Kashmir unrest drives away tourists, but many vow to return to ‘paradise on earth’

Despite the militant attacks and unrest, Kashmir had been a big draw for visitors from across the country. Tourism is the mainstay of the economy with over a 100,000 people directly dependent on it for livelihood in the state renowned for its ski resorts, lakes, meadows and mountain slopes

The unrest in Kashmir has dealt a huge blow to the state’s tourism.

Thousands of tourists who were caught up in the turmoil in the Valley have left, dealing huge blows to the leisure and hospitality industry. But some of the tourists said they would be back.

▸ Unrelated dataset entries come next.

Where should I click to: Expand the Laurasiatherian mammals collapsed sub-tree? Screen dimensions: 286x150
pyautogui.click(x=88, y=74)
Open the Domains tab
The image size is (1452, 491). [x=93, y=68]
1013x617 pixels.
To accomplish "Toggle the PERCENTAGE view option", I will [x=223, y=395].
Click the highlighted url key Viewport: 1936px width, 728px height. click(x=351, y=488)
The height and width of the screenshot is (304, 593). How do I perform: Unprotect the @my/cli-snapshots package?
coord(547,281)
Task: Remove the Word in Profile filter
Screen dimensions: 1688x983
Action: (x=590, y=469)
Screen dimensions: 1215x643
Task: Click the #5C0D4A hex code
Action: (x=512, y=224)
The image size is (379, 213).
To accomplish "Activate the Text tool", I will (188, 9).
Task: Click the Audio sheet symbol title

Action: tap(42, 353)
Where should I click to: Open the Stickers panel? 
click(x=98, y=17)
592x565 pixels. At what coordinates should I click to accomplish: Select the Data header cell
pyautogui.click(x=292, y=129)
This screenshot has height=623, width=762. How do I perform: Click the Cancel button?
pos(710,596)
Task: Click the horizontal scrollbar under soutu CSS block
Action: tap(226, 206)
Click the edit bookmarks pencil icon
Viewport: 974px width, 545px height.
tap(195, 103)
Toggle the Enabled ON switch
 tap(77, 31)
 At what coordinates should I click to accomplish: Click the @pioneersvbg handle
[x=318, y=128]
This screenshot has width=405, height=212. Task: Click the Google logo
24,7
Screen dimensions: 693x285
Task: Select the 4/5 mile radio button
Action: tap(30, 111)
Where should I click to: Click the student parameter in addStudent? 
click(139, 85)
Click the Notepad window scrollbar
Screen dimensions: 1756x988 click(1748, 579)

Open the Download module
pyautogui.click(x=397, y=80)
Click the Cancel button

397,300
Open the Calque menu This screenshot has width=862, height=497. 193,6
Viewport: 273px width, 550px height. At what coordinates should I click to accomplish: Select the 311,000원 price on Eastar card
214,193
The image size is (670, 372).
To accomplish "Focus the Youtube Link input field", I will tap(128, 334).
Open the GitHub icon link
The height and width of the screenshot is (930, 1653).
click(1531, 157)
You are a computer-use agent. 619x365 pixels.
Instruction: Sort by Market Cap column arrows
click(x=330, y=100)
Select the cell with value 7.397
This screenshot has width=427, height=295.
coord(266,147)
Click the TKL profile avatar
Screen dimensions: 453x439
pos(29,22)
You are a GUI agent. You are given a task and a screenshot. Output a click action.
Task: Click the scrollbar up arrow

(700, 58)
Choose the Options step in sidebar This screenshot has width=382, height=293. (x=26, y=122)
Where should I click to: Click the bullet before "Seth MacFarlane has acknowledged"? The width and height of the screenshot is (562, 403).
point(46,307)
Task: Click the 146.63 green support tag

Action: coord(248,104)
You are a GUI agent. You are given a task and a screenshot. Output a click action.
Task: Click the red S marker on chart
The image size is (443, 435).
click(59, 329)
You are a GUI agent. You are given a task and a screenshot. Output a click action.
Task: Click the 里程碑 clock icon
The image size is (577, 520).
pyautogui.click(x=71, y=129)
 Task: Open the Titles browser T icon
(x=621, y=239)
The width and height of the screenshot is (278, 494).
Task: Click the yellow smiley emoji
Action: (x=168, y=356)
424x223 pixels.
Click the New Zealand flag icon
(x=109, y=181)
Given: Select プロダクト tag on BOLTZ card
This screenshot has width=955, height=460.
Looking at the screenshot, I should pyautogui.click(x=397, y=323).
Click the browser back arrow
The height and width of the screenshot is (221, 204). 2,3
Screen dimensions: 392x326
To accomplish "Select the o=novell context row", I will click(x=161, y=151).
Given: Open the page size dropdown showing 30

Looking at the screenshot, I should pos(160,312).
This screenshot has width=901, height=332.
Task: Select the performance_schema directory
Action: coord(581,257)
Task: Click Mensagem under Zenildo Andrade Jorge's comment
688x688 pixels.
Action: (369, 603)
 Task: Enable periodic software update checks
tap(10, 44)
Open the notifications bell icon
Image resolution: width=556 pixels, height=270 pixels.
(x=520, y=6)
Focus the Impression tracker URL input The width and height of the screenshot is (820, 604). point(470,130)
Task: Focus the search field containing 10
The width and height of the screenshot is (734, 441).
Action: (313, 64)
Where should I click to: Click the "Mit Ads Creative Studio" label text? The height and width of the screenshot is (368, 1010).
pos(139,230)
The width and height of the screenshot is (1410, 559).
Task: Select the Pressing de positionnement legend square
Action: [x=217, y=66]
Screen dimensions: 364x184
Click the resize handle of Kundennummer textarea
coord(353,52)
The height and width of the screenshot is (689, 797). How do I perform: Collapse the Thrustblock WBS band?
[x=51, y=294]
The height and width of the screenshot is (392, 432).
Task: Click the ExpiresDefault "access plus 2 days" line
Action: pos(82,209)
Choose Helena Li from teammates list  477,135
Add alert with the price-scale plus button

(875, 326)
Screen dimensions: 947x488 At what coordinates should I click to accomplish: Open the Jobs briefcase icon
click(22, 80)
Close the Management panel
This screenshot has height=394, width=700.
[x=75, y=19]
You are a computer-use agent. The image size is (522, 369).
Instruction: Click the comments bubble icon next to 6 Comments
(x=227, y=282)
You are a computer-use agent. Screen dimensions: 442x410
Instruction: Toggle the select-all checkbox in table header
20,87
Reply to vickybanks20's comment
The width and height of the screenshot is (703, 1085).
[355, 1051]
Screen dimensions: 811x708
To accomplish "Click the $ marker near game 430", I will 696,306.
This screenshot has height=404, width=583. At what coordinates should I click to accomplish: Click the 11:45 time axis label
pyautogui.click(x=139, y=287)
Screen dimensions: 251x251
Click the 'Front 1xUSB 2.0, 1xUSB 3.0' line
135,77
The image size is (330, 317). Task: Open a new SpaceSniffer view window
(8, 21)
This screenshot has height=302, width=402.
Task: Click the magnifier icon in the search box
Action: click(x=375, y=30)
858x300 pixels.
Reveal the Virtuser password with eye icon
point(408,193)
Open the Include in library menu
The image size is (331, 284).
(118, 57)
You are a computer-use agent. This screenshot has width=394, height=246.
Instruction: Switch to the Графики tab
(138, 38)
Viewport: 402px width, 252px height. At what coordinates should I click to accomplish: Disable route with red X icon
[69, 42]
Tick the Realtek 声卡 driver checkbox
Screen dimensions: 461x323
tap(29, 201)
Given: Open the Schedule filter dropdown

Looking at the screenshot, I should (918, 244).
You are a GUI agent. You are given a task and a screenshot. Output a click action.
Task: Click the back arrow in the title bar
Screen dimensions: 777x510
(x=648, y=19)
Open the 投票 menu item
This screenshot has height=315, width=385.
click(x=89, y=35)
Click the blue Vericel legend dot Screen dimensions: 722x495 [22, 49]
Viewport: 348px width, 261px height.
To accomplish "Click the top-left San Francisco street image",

On Saturday, the ninth day of unrest in the Valley following the killing of militant commander Burhan Wani, the otherwise busy markets and roads in the Dal Lake area were devoid of people.

Shikaras or Kashmir’s houseboats are moored on the banks. Hotels which otherwise are full during this time of the year — the peak tourist season — are devoid of guests.

The hotels on the boulevard are also without guests.

The visitors who were here when the trouble erupted have left the Kashmir Valley, many without touring tourist hotspots like Gulmarg, Pahalgam and other cites.

“Most tourists have left by now,” moans Mehmood Shah, Director of the Jammu and Kashmir Tourism Department.

“The hotels are vacant. More than 90 per cent tourists have left. There are no incoming tourists as well. We made arrangements for those who were stranded here,” Shah said.

In Srinagar, where major areas are under curfew, those dependent on tourism, have been hit hard.

“This is the best time of our business. We have no hope of making any profit now. We have cancelled at least 30-35 bookings till August,” Sarmad Khan, a hotelier said.

“Many who were here left even without visiting any other place. This is a big loss to the industry,” he added.

Despite the militant attacks and unrest, Kashmir had been a big draw for tourists from across the country. Over a 100,000 people are estimated to be directly dependent on tourism for their livelihood in the Himalayan state renowned for its ski resorts, lakes, meadows and mountain slopes.

As the violence sparked by Wani’s killing escalated, tourists were seen rushing to the Srinagar Airport to catch flights.

Some tourists can, however, still be seen strolling in the parks that dot the Dal Lake.

“We were stranded for four days. We came to Srinagar on Tuesday as we had bookings. We took the risk and came,” a tourist said.

Another tourist volunteered: “We did not see anything but curfew as well as violence. That’s why we are leaving.”

Shopkeeper Mohammad Ashraf said that July-September were the best time for anyone to visit the Kashmir Valley because of favourable weather.

“It is very sad that we lost many people during the last six days. How can we open our shops when our own children are dying?” Ashraf said.

Surprisingly, the tourists are not taking back only bad memories: curfews, shutdowns and violence.

“The best part about the last six days has been the way locals treated us here,” Arun Chatterjee from Kolkata said.

“My family and I were on a houseboat with locals. They were so good and sympathetic to us that I feel our trip is complete,” he said.

“We will always want to come back and enjoy the scenic beauty apart from its Kashmiriyat,” Chatterjee added. “We pray for peace here.”